§ PROBLEM REQUIREMENTS: Repeat exactly every line that comes at or after the line containing "Given: Click the timeline zoom slider handle", through the end of the entries below.

━━━ DATA TO PROCESS

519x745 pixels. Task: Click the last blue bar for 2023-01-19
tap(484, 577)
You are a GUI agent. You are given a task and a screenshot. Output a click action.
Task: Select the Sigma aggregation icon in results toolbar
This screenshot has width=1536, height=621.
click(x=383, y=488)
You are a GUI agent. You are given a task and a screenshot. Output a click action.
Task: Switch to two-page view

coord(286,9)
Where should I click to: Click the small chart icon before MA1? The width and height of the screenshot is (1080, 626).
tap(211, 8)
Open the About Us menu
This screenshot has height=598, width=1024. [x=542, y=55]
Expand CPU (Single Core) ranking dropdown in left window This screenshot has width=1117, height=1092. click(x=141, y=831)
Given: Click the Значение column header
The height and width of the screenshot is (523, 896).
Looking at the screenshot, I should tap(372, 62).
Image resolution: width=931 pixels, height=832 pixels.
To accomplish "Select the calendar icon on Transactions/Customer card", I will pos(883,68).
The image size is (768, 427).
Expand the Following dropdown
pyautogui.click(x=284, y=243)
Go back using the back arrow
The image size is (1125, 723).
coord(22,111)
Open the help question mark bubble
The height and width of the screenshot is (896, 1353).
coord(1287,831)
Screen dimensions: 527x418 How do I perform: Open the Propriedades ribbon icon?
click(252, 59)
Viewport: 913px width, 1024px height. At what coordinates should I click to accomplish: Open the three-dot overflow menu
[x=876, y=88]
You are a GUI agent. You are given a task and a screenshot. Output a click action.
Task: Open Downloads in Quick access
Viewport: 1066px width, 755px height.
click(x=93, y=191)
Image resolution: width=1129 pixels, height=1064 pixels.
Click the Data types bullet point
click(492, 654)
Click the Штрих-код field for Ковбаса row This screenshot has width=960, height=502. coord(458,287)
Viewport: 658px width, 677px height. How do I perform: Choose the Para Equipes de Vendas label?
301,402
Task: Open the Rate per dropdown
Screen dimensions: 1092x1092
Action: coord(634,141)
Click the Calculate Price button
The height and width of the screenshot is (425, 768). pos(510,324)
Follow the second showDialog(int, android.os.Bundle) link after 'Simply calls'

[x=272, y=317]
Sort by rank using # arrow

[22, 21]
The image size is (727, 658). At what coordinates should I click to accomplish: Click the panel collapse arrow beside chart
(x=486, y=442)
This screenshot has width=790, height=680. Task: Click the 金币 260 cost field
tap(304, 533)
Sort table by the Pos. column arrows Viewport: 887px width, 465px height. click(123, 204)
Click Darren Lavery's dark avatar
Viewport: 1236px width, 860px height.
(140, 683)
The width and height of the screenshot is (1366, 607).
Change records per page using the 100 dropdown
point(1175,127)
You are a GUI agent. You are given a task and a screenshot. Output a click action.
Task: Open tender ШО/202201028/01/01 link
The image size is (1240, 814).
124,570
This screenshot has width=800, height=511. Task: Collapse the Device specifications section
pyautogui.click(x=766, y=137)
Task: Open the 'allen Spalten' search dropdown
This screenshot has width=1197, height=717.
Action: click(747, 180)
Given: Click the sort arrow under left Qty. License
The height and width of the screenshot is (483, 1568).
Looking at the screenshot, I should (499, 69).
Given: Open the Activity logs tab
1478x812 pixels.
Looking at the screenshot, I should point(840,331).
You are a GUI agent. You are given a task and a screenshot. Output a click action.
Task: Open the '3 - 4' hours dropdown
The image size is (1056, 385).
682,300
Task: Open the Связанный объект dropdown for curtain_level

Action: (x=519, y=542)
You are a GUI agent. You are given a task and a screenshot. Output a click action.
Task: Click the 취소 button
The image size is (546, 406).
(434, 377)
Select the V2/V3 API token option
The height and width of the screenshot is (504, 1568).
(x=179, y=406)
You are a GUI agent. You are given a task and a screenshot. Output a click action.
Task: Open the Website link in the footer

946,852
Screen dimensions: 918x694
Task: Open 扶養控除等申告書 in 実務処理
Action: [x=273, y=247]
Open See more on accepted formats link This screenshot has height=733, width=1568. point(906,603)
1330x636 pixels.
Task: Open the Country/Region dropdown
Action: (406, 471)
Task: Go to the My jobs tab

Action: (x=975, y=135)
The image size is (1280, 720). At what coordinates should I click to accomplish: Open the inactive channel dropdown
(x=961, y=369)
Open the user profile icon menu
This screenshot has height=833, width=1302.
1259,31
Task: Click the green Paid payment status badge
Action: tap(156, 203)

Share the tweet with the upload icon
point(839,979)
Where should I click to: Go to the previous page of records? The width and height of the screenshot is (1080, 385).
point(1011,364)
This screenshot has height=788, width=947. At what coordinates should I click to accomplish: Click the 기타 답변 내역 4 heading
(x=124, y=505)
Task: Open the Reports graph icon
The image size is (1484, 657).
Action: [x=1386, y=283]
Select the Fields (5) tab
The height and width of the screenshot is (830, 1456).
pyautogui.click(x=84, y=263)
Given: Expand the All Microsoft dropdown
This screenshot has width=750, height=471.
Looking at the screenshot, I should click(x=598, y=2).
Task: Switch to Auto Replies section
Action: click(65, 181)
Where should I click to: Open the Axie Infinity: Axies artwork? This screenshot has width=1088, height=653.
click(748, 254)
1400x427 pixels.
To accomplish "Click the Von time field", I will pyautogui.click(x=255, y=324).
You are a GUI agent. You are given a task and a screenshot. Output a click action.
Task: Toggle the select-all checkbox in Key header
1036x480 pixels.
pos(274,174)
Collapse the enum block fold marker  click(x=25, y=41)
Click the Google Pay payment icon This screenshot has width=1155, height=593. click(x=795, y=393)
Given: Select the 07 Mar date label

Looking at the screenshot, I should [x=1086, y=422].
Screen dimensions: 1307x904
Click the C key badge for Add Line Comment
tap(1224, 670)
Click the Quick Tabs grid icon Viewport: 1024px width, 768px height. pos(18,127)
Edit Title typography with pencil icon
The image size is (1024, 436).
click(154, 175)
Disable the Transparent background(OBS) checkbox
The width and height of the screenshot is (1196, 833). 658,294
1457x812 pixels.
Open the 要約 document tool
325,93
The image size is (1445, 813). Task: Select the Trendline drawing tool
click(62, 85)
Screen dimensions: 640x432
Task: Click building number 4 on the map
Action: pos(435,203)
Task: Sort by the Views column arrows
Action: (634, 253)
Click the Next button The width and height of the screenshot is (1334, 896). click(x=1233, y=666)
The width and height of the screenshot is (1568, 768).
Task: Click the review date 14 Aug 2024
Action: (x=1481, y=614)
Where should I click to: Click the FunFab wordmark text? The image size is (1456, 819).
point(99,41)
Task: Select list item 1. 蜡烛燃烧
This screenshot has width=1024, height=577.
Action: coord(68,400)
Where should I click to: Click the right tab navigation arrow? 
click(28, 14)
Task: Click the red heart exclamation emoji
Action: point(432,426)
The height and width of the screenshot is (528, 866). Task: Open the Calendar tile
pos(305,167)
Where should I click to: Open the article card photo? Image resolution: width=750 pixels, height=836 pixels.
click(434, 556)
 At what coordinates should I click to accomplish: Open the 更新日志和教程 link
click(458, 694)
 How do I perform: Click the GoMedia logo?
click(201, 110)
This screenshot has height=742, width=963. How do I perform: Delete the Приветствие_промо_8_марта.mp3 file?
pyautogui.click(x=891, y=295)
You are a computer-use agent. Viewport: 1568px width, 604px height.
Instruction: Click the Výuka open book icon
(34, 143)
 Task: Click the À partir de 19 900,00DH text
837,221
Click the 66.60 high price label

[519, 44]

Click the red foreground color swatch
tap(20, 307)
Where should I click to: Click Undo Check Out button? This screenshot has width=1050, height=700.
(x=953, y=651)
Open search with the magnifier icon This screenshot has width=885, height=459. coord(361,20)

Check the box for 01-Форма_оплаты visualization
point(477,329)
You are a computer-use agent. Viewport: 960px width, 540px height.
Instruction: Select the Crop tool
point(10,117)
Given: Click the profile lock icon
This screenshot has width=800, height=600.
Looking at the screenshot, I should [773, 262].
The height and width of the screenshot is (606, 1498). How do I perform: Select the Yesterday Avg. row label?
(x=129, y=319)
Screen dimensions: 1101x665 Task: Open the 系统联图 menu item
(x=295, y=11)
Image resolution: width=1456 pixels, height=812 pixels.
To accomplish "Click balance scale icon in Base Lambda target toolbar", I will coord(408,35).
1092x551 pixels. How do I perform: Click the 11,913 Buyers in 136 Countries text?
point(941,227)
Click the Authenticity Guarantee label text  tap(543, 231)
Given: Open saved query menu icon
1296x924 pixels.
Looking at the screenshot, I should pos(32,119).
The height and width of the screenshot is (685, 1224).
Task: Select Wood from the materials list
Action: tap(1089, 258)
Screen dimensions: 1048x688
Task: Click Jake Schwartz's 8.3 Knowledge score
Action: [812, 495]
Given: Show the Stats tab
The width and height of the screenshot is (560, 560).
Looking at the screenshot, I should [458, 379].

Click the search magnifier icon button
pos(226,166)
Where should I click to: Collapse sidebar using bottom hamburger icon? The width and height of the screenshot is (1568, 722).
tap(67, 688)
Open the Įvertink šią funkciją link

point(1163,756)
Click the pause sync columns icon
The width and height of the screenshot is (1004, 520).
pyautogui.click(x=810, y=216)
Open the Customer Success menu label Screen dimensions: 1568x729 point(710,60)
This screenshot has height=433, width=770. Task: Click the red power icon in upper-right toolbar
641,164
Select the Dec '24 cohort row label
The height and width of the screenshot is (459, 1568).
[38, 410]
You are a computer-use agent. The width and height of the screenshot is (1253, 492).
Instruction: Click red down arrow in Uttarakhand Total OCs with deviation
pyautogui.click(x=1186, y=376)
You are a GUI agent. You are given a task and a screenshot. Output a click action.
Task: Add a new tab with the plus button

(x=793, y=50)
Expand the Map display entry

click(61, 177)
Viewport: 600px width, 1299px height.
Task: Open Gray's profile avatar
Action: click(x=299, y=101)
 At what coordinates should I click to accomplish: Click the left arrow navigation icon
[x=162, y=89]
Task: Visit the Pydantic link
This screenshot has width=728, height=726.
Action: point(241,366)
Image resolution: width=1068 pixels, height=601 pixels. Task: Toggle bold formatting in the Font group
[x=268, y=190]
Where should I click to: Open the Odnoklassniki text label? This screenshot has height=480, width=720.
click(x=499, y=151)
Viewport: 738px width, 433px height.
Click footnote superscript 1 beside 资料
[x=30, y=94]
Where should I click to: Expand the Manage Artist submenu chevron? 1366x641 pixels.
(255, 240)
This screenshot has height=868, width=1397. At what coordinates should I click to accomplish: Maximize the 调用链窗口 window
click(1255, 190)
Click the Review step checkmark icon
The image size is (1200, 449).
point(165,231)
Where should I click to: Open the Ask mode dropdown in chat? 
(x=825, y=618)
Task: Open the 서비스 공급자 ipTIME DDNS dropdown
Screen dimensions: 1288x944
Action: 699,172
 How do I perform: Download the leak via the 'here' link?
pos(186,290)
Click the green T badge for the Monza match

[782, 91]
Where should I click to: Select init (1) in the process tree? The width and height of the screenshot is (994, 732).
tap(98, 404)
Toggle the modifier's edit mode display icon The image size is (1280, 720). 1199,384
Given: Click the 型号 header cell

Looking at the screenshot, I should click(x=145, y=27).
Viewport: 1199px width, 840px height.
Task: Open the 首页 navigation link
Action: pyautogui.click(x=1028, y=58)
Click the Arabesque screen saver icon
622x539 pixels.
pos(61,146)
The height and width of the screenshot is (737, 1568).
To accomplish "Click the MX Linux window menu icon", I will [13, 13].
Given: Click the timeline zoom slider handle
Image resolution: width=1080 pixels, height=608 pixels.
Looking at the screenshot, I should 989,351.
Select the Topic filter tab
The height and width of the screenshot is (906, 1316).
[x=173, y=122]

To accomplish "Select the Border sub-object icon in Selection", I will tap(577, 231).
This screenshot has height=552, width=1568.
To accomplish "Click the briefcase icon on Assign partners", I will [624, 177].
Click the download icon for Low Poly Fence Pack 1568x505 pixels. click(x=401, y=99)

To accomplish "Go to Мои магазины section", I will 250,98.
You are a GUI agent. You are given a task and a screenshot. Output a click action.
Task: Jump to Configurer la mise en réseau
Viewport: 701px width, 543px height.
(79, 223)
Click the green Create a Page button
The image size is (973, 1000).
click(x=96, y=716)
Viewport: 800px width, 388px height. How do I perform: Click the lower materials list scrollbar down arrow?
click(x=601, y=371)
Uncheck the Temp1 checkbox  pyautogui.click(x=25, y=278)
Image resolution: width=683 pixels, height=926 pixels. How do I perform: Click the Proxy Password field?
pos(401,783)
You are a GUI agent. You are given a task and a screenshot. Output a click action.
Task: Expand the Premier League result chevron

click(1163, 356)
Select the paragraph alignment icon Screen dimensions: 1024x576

━━━━━━

§ EXERCISE ANSWER:
Given: Click the timeline zoom slider handle
Image resolution: width=1080 pixels, height=608 pixels.
Looking at the screenshot, I should 989,351.
Select the Topic filter tab
The height and width of the screenshot is (906, 1316).
[x=173, y=122]

To accomplish "Select the Border sub-object icon in Selection", I will tap(577, 231).
This screenshot has height=552, width=1568.
To accomplish "Click the briefcase icon on Assign partners", I will [624, 177].
Click the download icon for Low Poly Fence Pack 1568x505 pixels. click(x=401, y=99)

To accomplish "Go to Мои магазины section", I will 250,98.
You are a GUI agent. You are given a task and a screenshot. Output a click action.
Task: Jump to Configurer la mise en réseau
Viewport: 701px width, 543px height.
(79, 223)
Click the green Create a Page button
The image size is (973, 1000).
click(x=96, y=716)
Viewport: 800px width, 388px height. How do I perform: Click the lower materials list scrollbar down arrow?
click(x=601, y=371)
Uncheck the Temp1 checkbox  pyautogui.click(x=25, y=278)
Image resolution: width=683 pixels, height=926 pixels. How do I perform: Click the Proxy Password field?
pos(401,783)
You are a GUI agent. You are given a task and a screenshot. Output a click action.
Task: Expand the Premier League result chevron

click(1163, 356)
Select the paragraph alignment icon Screen dimensions: 1024x576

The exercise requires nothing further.